Epigenetic engineering for optimal chimeric antigen receptor T cell therapy

Abstract

Recent advancements in cancer immunotherapy, such as chimeric antigen receptor (CAR)-engineered T cell therapy and immune checkpoint therapy, have significantly improved the clinical outcomes of patients with several types of cancer. To broaden its applicability further and induce durable therapeutic efficacy, it is imperative to understand how antitumor T cells elicit cytotoxic functions, survive as memory T cells, or are impaired in their effector functions (exhausted) at the molecular level. T cell properties are regulated by their gene expression profiles, which are further controlled by epigenetic architectures, such as DNA methylation and histone modifications. Multiple studies have elucidated specific epigenetic genes associated with T-cell phenotypic changes. Conversely, exogenous modification of these key epigenetic factors can significantly alter T cell functions by extensively altering the transcription network, which can be applied in cancer immunotherapy by improving T cell persistence or augmenting effector functions.

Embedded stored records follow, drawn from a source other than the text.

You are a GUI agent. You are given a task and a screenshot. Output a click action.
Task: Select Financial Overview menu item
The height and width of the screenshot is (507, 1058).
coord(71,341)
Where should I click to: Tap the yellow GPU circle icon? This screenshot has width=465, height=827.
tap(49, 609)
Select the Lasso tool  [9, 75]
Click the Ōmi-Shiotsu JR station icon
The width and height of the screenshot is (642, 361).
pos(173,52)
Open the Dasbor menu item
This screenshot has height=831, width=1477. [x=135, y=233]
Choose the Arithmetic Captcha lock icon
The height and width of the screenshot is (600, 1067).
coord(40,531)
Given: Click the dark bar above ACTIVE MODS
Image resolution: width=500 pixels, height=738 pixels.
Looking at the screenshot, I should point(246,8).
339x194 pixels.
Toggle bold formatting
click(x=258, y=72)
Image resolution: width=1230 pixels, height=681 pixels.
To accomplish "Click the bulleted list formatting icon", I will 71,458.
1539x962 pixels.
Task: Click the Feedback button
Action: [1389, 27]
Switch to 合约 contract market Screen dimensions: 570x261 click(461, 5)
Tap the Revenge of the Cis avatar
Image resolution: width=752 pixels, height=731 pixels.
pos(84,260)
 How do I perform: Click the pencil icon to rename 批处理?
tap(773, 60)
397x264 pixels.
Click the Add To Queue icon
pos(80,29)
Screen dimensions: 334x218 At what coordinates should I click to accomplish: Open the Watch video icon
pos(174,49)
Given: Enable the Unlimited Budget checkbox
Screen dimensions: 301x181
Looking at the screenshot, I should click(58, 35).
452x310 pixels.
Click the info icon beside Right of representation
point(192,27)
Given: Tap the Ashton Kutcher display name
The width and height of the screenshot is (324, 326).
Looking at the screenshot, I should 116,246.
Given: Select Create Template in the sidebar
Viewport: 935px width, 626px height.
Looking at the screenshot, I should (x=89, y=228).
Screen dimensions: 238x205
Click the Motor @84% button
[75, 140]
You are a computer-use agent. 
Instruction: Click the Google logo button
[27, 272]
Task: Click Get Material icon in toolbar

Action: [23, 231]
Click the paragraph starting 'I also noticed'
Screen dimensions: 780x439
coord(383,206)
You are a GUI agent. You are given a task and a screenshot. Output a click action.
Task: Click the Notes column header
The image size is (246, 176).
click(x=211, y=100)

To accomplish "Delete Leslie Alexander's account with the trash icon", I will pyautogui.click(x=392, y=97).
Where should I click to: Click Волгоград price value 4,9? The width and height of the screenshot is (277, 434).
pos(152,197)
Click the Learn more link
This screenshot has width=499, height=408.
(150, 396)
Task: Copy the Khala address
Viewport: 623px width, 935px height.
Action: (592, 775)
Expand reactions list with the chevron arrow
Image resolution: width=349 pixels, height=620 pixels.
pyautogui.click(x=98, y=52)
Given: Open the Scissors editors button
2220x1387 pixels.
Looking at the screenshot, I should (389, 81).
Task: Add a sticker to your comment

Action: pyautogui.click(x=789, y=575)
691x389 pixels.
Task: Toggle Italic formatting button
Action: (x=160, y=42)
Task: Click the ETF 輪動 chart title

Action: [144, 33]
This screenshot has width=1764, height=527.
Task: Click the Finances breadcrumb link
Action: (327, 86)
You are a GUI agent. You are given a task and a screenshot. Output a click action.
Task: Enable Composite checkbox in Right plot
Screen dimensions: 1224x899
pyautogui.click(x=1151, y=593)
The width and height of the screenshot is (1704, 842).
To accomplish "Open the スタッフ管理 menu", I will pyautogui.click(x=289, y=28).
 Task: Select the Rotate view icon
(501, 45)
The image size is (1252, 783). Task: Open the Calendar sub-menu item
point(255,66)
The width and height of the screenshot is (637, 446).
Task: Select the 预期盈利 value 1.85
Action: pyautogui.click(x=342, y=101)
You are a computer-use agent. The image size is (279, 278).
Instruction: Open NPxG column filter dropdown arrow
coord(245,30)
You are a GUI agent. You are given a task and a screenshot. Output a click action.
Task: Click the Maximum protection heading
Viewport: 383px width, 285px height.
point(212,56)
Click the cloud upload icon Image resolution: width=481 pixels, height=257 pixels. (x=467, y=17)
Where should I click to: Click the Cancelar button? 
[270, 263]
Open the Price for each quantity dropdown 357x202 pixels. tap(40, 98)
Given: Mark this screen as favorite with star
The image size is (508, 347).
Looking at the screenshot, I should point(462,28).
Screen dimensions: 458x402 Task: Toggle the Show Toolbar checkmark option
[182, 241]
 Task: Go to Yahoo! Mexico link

As CAR-T cell therapy involves a genetic engineering step during the preparation of the infusion products, it would be a feasible strategy to additionally modulate specific epigenetic genes in CAR-T cells to improve their quality. Here, we review recent studies investigating how individual epigenetic factors play a crucial role in T-cell biology. We further discuss future directions to integrate these findings for optimal cancer immunotherapy.